§ WHAT YOU WILL DO:
From the entries below, count every line that contains the word "agent". Please give the number and nothing else.

§ MATERIAL PROVIDED:

■ ■ ■ ■

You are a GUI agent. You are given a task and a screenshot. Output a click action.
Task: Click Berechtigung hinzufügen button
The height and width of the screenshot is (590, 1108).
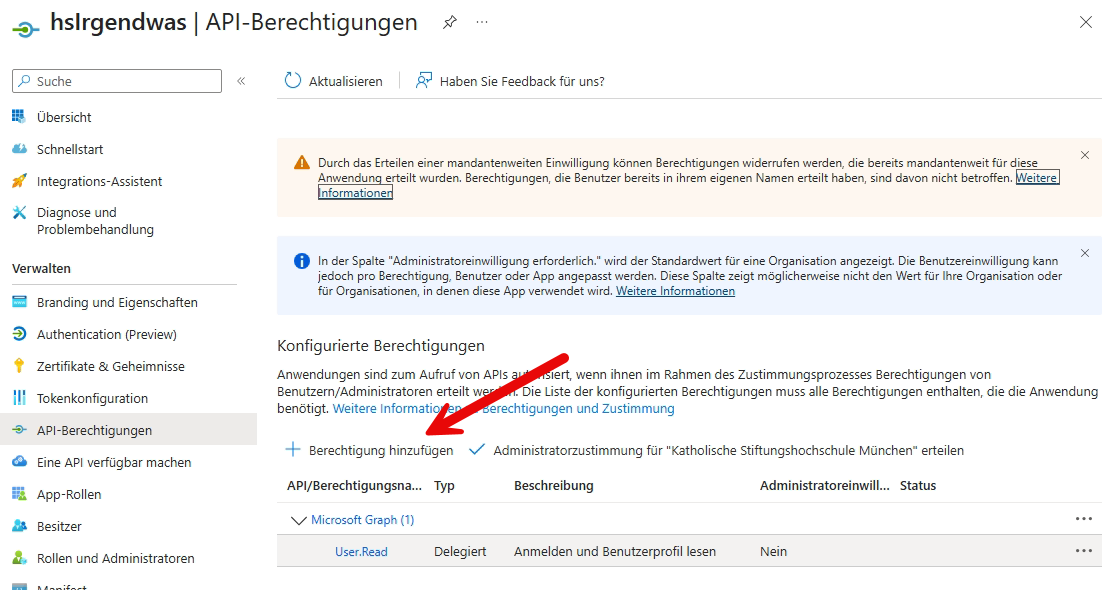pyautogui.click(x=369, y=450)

■ ■ ■ ■

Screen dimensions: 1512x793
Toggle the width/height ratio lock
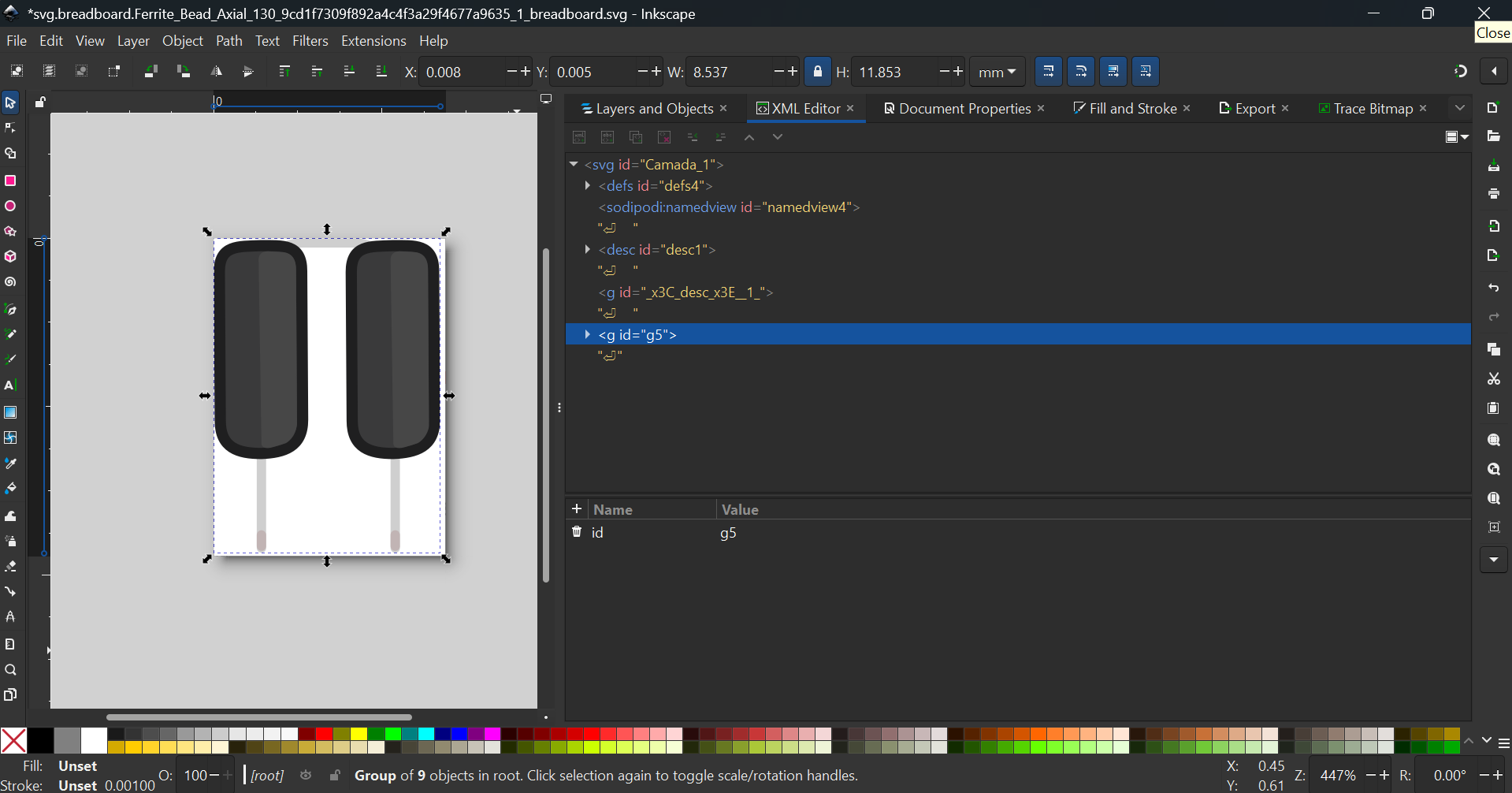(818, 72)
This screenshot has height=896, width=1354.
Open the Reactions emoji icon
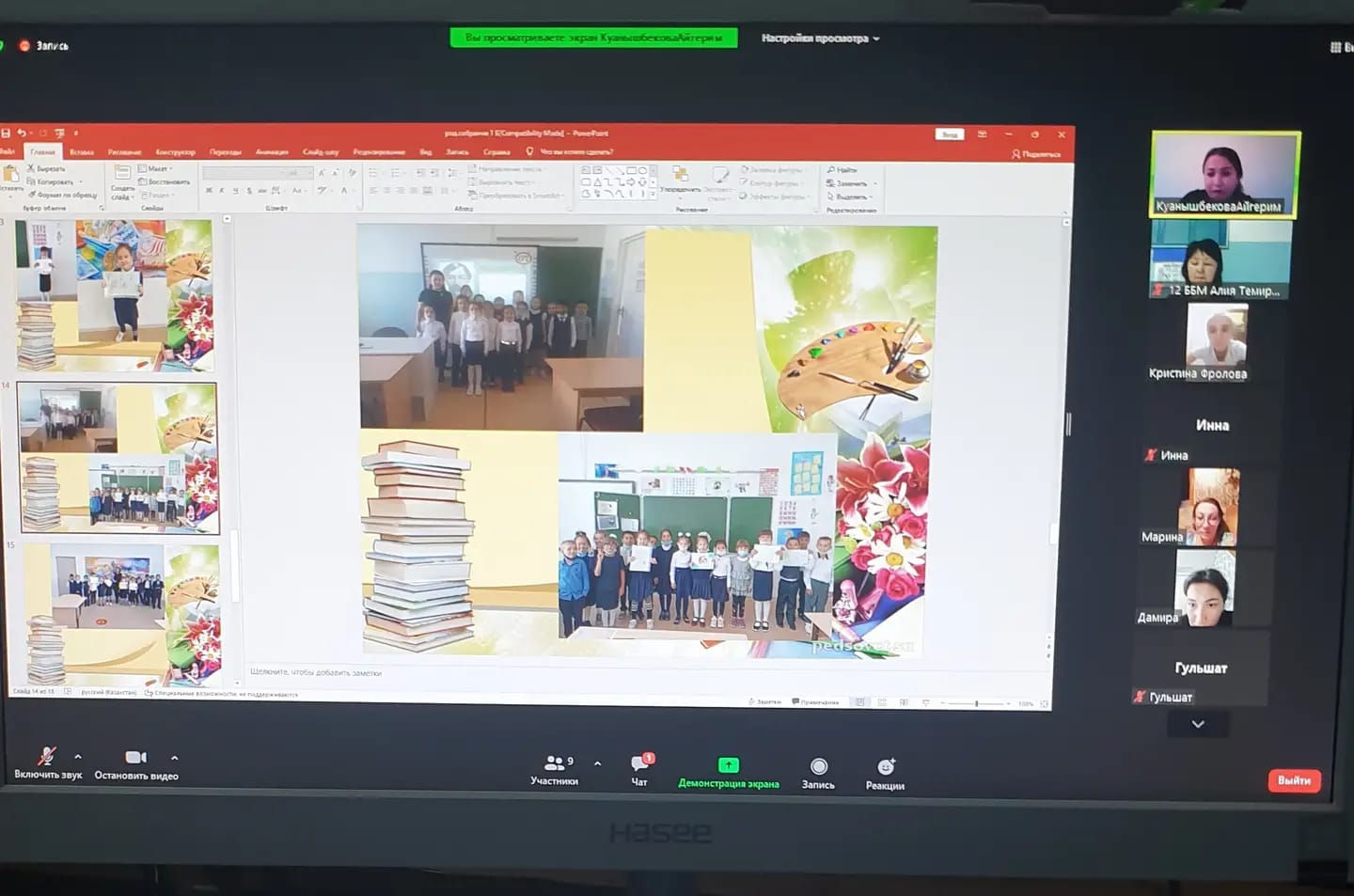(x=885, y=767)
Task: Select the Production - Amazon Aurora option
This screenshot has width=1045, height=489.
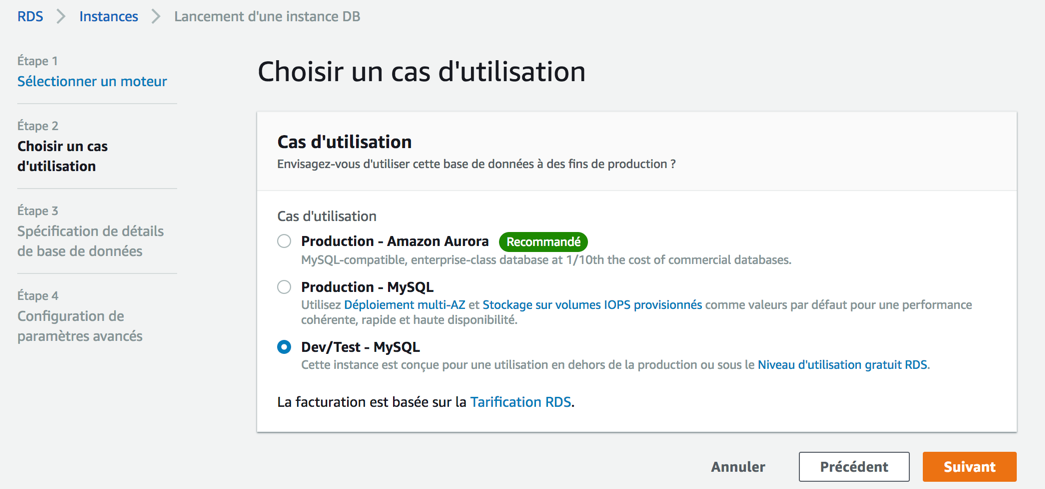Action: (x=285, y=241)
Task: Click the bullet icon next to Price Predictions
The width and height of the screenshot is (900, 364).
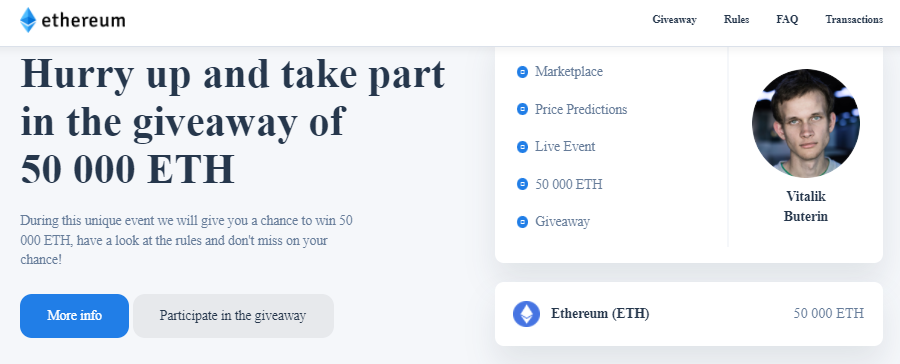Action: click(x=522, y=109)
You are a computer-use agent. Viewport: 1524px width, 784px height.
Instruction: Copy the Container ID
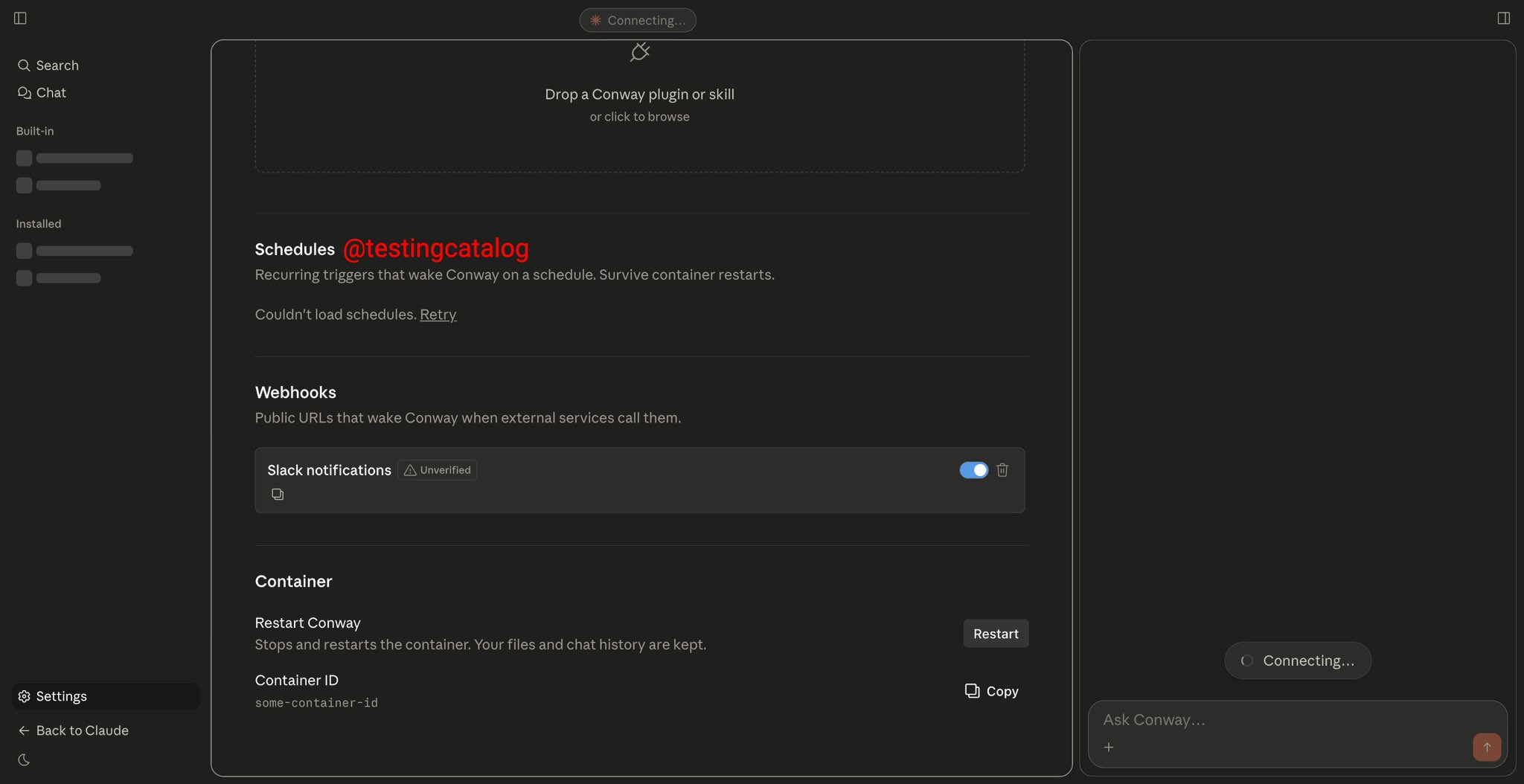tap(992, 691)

■ ■ ■ ■

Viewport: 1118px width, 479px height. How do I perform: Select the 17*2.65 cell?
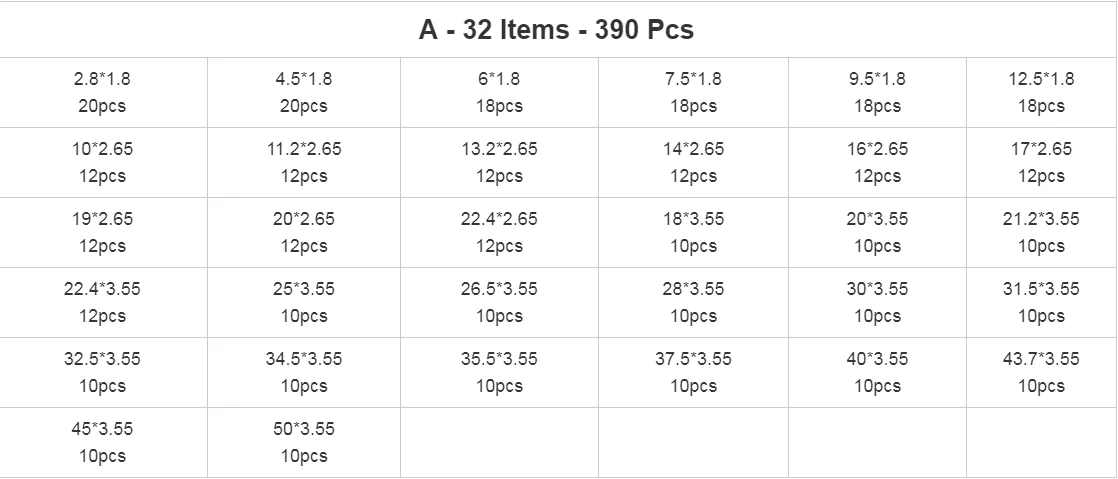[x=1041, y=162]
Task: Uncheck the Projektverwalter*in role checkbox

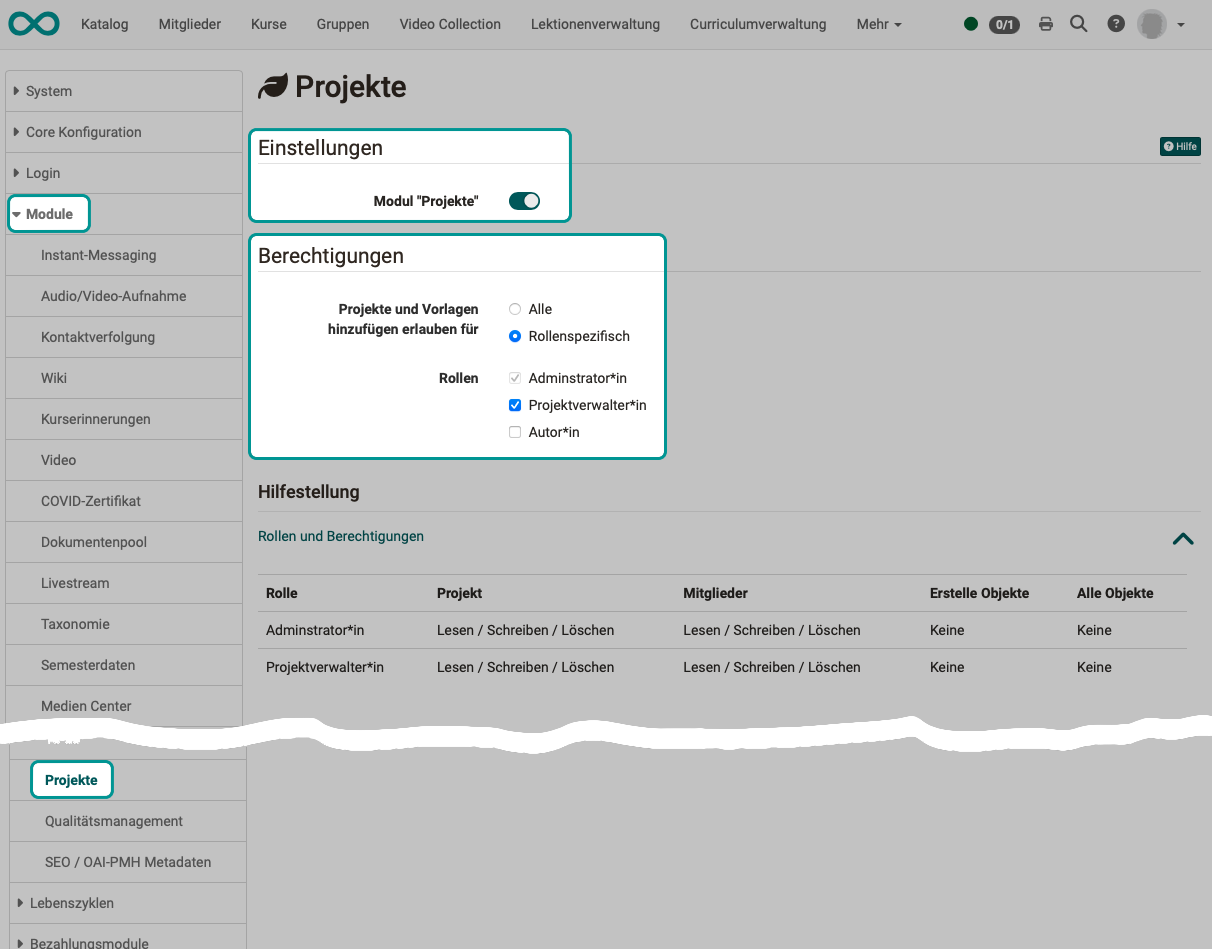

■ ■ ■ ■

§ RESPONSE BOX:
2